No entanto, ainda não há clareza para fumicultores sobre o que são cigarros eletrônicos e quais riscos eles podem trazer à lavoura. “A gente ouve falar na mídia, mas em questão das empresas, elas não relatam nada sobre isso ainda com a gente, né?”, diz Ernani. “A única coisa que dizem é que o produtor que fizer qualidade nunca vai precisar se preocupar porque esse sempre vai ter comércio.”

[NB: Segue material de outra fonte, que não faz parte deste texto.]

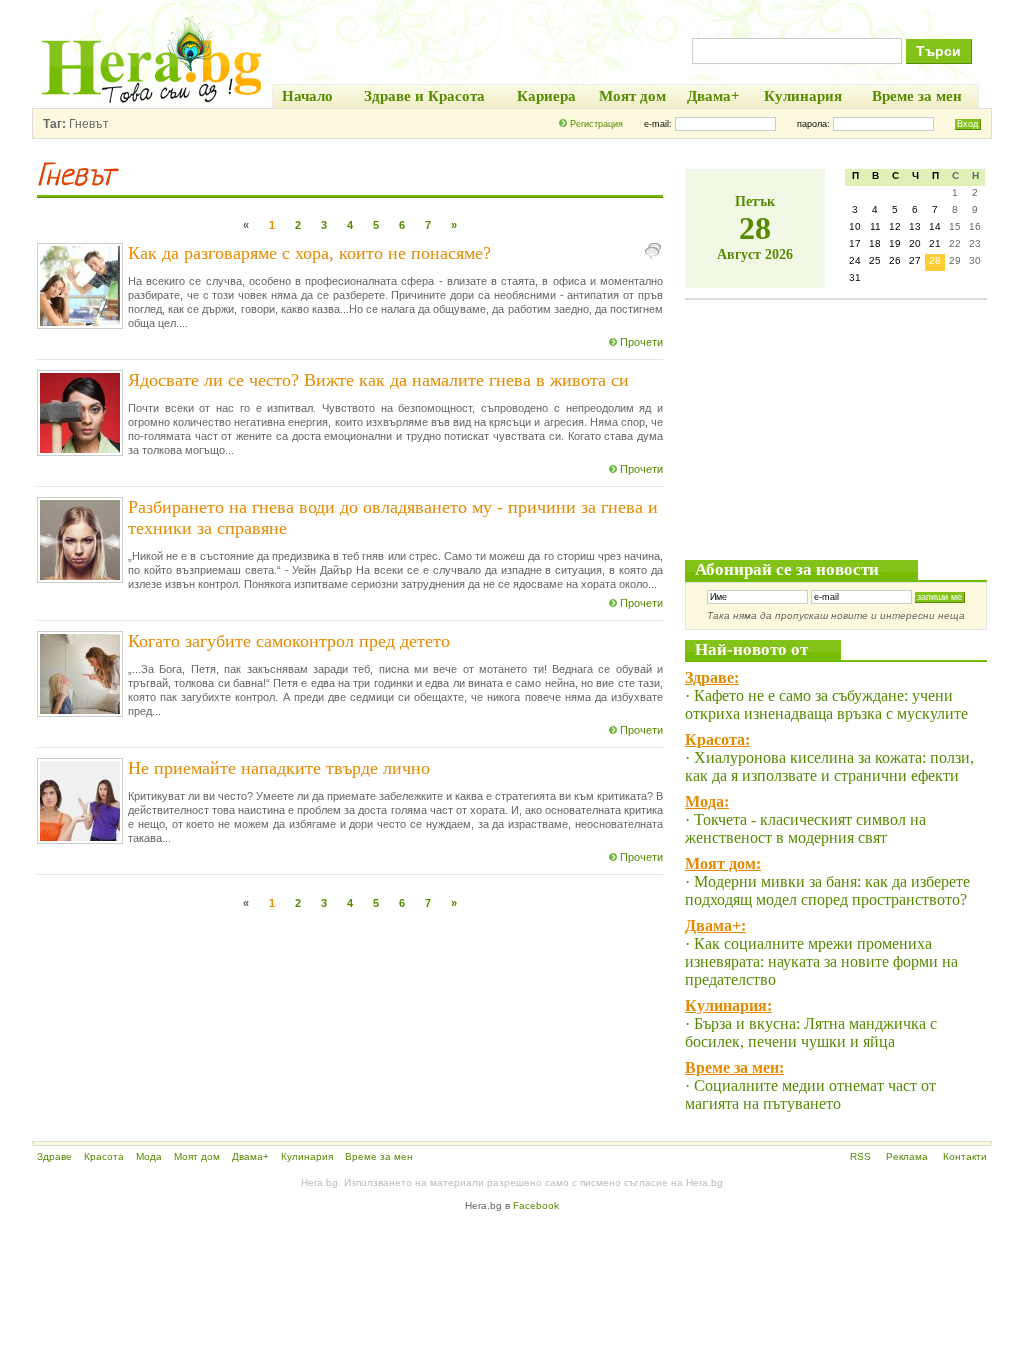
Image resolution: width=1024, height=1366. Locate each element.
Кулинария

Mesmo políticos que defendem a produção fumageira, como o deputado federal Heitor Schuch (PSB), que é de Santa Cruz do Sul, não têm recebido respostas claras da indústria ao questioná-la se cigarros eletrônicos demandam menos fumo que os comuns. “A impressão é que há poucos dados ainda concretos sobre o real impacto dos dispositivos eletrônicos na demanda por tabaco”, ele disse em nota ao Joio. “O agricultor, de modo geral, quer produzir e ter renda para o sustento da família, e não está diretamente envolvido nessa discussão.”

No fim de março, o presidente do SindiTabaco Valmor Thesing, que participou das reuniões da Universal Leaf com a JUUL, disse ao Joio não ter “dados técnicos” sobre a nicotina líquida precisar ou não de menos folhas para ser produzida, e disse que a entidade iria iniciar um “diálogo” com as cigarreiras para conversar com representantes dos produtores sobre o assunto.

O líder da entidade também sugeriu que seria “excelente para o Brasil” uma queda na demanda por fumo com impactos na produção rural. “O nosso governo só fala que devemos ‘diversificar’ os produtores, ou melhor, devemos acabar com a produção de tabaco para que eles produzam alimentos”, disse. “Então se reduzir a necessidade de produtores para tabaco, a gente coloca a diversificação com eles e atende o que o governo quer.”

Ao longo da conversa, Thesing disse que, com os cigarros eletrônicos, o setor está de olho nos “fumantes do futuro”. “Tu acredita que as gerações futuras vão fumar os cigarros tradicionais, se fumarem, ou vão fumar os novos produtos? Quem define o que (se) vai consumir? É a indústria ou é o usuário?”, questionou. “Sem vícios, a humanidade não vive.”